We’d heard rumors that something big was going to happen, but most normal folks had no idea how bad it was going to get. You have to remember that truth was a hard thing to come by back in the days before the scuds came. First there were the widespread layoffs and resulting strikes caused by commercial automation, then the confusion sowed by an error-ridden rollout of the government’s long-planned universal basic income, and finally the continued
dissemination of fake news stories on every social media site. The bottom line was, nobody knew what to believe in the days leading up to the invasion.
Anyway, on the day it happened, mom had taken Frank with her to a mother’s day out group at a church called “The Cornerstone.” I have no idea what kind of creatures would target churches and schools and hospitals, but that’s what the aliens did.
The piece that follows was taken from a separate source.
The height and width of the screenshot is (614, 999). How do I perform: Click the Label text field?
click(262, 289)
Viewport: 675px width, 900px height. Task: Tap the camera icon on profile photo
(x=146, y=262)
They swooped down and firebombed the country so that there was nothing left in many places, but ashes. You never really think about death when you’re a kid, but the worst thing about it is the finality. The idea that somebody’s there, kissing you goodbye, and then they’re gone an hour later, and you’ll never ever see them again. That is an awfully hard thing to get your hands around, especially when you’re just a teenager. I know I still haven’t gotten over it and that’s all I’m gonna say about mom and Frank.
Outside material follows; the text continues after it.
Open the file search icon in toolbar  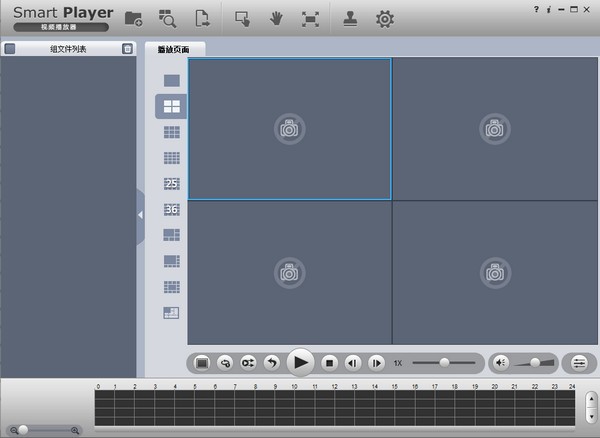coord(167,19)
I do regret one thing related to the bombing of the church, however, and it’s the issue of taking revenge. I regret not joining up immediately with the resistance and taking down a scud or two, but I was too messed up after my family vanished to do that. It’s a damned terrible thing to admit that you’re scared, but I was terrified after the aliens came. I could chalk it up to age, but the truth is, I was just scared of dying, and I still am to a certain extent which is funny given all the death and dying I’ve seen. Most of the time I don’t feel like a coward, but I imagine others would probably label me one, and maybe that’s the reason all of these bad things happened to me, because, in a sense, I deserved them. Off in the distance, I heard sounds that I’d come to know well: high-pitched laughter, cries, hushed conversation, and the sound of flesh being slapped. In short, the notes that make up the rhythm of a prison. My hands covered my ears and I willed myself to think good thoughts as I fought for sleep.
* * *
I woke to the sound of alarms and metal slamming against metal.
Wiping crusties from my eyes, I looked down to see that I’d urinated all over the cot which was not a great way to welcome the new day. There was a steroidal, bullet-faced guard rattling a metal cudgel against the bars of my cell. “Daylight in the swamp, sweetheart!” he bellowed with a smile.